━━━ SUPPLIED RECORDS

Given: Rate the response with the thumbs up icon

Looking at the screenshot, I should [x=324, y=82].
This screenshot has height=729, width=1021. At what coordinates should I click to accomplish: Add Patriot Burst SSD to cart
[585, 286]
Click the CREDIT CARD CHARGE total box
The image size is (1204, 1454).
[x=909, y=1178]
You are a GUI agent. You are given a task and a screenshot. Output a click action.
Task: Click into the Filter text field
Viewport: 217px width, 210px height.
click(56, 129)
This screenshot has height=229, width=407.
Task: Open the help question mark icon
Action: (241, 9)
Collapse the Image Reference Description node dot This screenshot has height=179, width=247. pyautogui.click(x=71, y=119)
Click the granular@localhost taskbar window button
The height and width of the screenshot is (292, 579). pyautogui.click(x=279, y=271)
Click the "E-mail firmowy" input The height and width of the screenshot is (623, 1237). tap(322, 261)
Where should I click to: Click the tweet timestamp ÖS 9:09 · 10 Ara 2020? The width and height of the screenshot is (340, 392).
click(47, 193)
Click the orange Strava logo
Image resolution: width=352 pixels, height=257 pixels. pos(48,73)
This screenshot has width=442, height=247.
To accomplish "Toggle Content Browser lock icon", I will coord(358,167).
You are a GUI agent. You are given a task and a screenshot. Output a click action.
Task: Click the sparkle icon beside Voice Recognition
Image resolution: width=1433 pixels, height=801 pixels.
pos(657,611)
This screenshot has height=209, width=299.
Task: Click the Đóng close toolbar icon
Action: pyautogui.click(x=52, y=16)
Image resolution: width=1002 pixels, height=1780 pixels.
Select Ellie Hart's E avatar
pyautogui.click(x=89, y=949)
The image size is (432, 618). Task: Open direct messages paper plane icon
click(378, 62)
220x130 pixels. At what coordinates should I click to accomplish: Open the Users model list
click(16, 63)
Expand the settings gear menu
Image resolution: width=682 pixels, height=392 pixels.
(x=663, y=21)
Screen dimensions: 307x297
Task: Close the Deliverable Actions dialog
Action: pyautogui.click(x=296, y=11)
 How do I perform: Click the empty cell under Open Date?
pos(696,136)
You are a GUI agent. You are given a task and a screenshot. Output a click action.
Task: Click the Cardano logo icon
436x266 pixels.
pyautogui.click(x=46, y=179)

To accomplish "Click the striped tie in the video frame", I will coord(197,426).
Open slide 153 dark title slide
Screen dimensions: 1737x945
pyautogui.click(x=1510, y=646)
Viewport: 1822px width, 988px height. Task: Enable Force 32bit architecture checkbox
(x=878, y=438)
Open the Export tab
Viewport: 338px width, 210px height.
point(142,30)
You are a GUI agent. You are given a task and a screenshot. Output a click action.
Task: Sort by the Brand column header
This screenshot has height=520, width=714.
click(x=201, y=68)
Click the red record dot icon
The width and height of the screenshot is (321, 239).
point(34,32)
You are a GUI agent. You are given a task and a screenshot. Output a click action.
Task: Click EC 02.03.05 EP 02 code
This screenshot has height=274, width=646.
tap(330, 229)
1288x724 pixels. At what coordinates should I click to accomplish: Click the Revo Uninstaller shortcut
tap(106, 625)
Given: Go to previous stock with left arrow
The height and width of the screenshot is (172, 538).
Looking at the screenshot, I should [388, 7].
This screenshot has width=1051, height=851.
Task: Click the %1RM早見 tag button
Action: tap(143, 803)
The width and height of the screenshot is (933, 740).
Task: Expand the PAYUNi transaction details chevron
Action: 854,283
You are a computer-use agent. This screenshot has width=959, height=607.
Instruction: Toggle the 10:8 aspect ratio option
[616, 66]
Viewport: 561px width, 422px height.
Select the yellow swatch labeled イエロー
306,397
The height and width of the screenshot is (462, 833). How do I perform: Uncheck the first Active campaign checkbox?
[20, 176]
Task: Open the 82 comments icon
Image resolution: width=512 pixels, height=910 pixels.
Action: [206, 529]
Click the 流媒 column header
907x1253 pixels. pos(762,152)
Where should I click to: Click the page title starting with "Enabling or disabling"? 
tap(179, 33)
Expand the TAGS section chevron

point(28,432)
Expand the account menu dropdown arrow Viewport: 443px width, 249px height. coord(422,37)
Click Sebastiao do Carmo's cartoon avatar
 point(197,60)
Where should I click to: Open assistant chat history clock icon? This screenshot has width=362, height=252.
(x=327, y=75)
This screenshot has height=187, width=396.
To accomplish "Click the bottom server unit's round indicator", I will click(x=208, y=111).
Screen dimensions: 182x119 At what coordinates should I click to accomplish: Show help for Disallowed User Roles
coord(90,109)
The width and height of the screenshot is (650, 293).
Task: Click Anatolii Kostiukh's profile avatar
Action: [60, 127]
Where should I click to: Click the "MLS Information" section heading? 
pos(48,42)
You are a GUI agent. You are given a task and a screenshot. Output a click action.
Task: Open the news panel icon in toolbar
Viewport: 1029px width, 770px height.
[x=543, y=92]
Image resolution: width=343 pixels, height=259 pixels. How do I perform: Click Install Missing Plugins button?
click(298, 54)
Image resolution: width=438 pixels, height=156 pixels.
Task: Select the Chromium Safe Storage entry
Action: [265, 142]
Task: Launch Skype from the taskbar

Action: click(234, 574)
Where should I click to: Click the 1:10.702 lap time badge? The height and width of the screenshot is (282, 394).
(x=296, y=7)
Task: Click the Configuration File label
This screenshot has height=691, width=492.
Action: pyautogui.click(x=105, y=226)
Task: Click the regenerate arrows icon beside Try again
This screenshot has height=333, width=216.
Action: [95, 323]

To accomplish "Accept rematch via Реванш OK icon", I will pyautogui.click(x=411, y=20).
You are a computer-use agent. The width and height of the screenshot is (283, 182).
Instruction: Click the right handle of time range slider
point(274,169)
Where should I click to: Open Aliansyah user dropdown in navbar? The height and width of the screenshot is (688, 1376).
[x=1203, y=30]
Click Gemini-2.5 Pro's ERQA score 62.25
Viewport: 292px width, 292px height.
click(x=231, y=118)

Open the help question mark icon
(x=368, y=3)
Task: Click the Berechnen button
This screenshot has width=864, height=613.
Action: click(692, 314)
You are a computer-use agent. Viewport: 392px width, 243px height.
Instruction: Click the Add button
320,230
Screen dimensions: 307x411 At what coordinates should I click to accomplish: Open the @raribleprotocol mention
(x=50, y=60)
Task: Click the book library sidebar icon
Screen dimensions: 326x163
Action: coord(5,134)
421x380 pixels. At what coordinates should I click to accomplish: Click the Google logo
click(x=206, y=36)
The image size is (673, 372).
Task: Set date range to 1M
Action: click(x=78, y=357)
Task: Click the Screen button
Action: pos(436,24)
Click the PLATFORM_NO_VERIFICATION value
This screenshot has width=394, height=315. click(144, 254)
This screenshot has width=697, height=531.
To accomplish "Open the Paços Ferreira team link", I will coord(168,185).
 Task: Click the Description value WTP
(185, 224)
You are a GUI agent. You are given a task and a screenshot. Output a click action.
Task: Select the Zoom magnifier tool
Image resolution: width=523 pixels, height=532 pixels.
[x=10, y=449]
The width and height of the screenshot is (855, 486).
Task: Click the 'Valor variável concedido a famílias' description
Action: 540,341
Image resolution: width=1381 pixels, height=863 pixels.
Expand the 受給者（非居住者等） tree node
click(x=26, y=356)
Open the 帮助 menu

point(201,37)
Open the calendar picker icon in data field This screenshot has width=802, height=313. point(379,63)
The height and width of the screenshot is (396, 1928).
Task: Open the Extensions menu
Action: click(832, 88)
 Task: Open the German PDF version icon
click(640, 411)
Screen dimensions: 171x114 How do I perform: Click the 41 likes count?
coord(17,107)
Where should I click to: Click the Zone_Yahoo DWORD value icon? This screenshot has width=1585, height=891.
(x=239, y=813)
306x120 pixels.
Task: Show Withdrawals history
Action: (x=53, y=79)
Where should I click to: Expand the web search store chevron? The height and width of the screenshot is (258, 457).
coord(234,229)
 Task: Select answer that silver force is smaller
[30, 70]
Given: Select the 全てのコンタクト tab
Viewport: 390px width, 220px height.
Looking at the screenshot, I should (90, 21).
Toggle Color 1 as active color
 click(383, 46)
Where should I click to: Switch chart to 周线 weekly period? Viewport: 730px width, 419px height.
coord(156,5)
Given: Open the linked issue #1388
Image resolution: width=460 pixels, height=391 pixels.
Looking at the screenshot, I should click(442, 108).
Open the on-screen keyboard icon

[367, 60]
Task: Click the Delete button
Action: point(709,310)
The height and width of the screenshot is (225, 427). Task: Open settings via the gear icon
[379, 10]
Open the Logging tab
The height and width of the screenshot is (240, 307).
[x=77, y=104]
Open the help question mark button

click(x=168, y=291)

━━━━━━

• **EXERCISE DIRECTIONS**: Only the lines containing the string "computer" are needed; pull them out of the records.

• **EXERCISE OUTPUT**:
You are a computer-use agent. This screenshot has width=959, height=607.
You are a computer-use agent. The width and height of the screenshot is (283, 182).
You are a computer-use agent. Viewport: 392px width, 243px height.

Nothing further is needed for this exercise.